Distributed Locks
Coordinate processes across your cluster using TopGun’s distributed locking mechanism with built-in fencing tokens.
In a distributed system, you often need to ensure that only one client or process performs a specific action at a time (e.g., processing a payment, updating a shared resource). TopGun provides a simple API to acquire and release locks, backed by the server cluster.
Using Locks
client.getLock(name) to create a lock handle, then call lock(ttl) to attempt to acquire it.The ttl (Time-To-Live) ensures the lock is automatically released if the client crashes.
import { TopGunClient } from '@topgunbuild/client';
// ... initialize client ...
async function processJob() {
const lock = client.getLock('process-queue-1');
// Acquire lock with 5 second TTL (auto-release if client crashes)

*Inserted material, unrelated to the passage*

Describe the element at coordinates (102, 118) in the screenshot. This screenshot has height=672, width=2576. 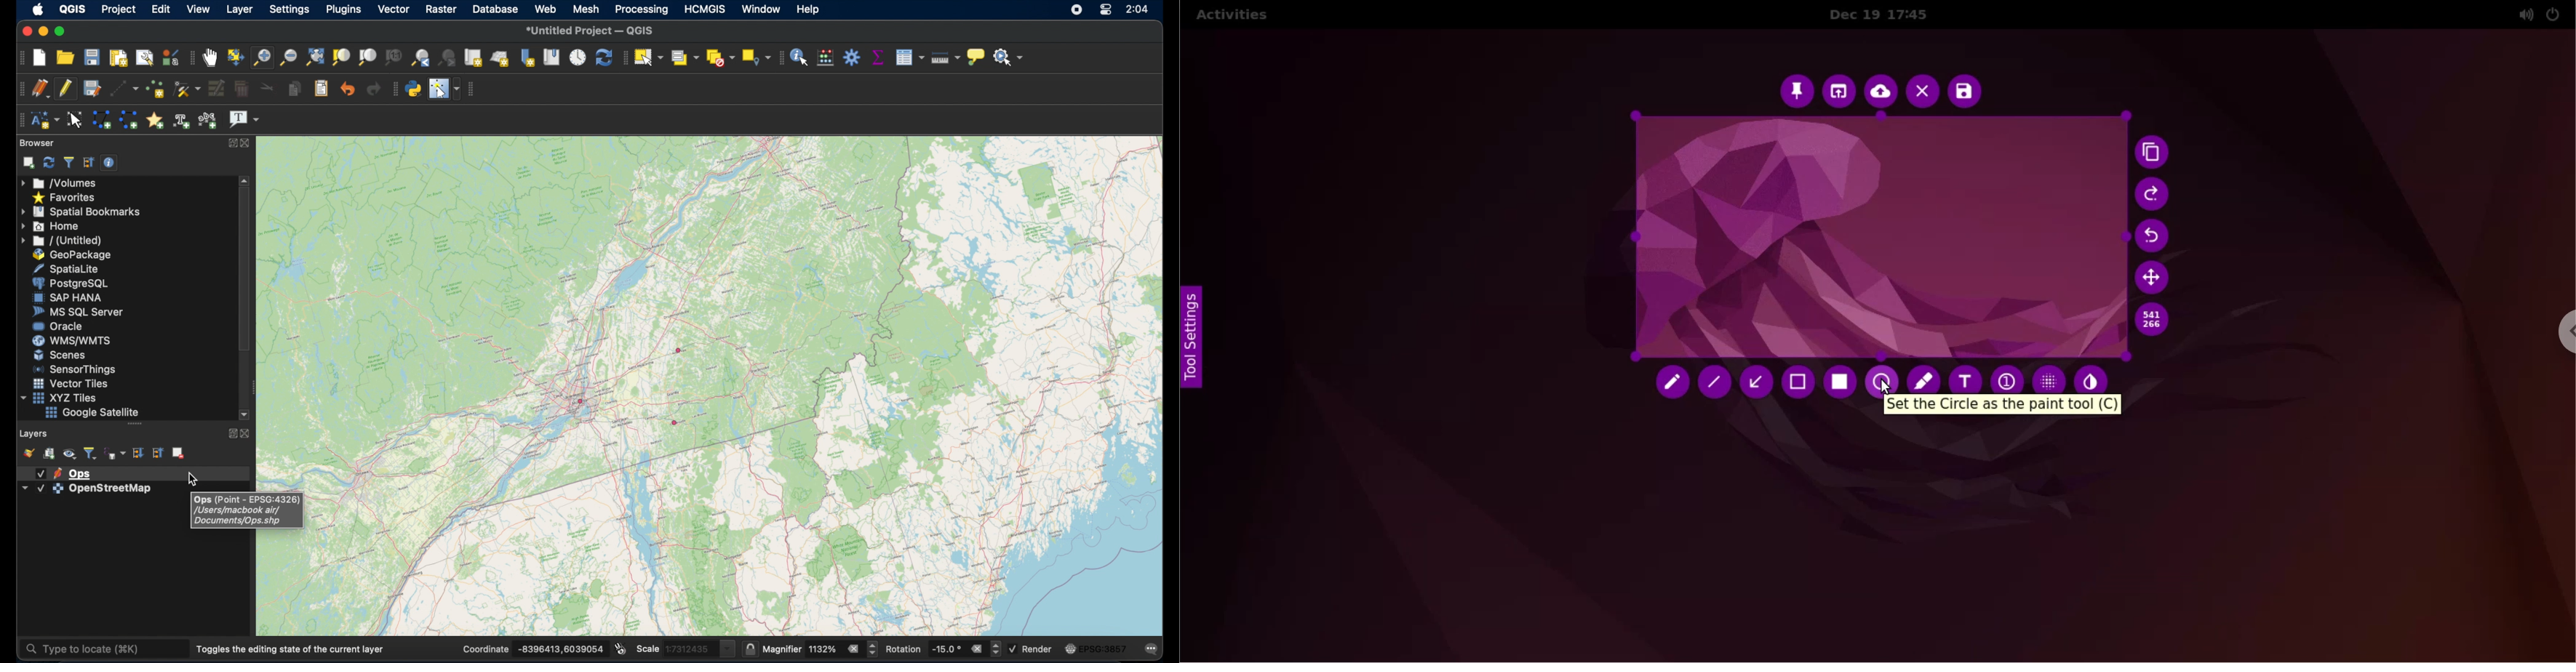
I see `create polygon annotation` at that location.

const acquired = await lock.lock(5000);
if (acquired) {
try {
console.log('Lock acquired, processing job...');
// Perform critical section work here
await doHeavyWork();
} finally {
// Always release the lock when done
await lock.unlock();
console.log('Lock released');
}
} else {
console.log('Could not acquire lock, another worker is busy.');
}
} Fencing Tokens
When a lock is granted, the server returns a monotonically increasing number (the token).
Although the high-level lock() API handles this internally for release operations, you should ideally pass this token to any external storage systems you are modifying to verify that you still hold the valid lock.
Why is this needed?
If a client pauses (e.g., due to a long GC pause) and its lock expires, another client might acquire the lock. When the first client wakes up, it might try to write data, unaware it lost the lock. Fencing tokens allow the storage layer to reject the write from the old client (because its token is smaller than the current one).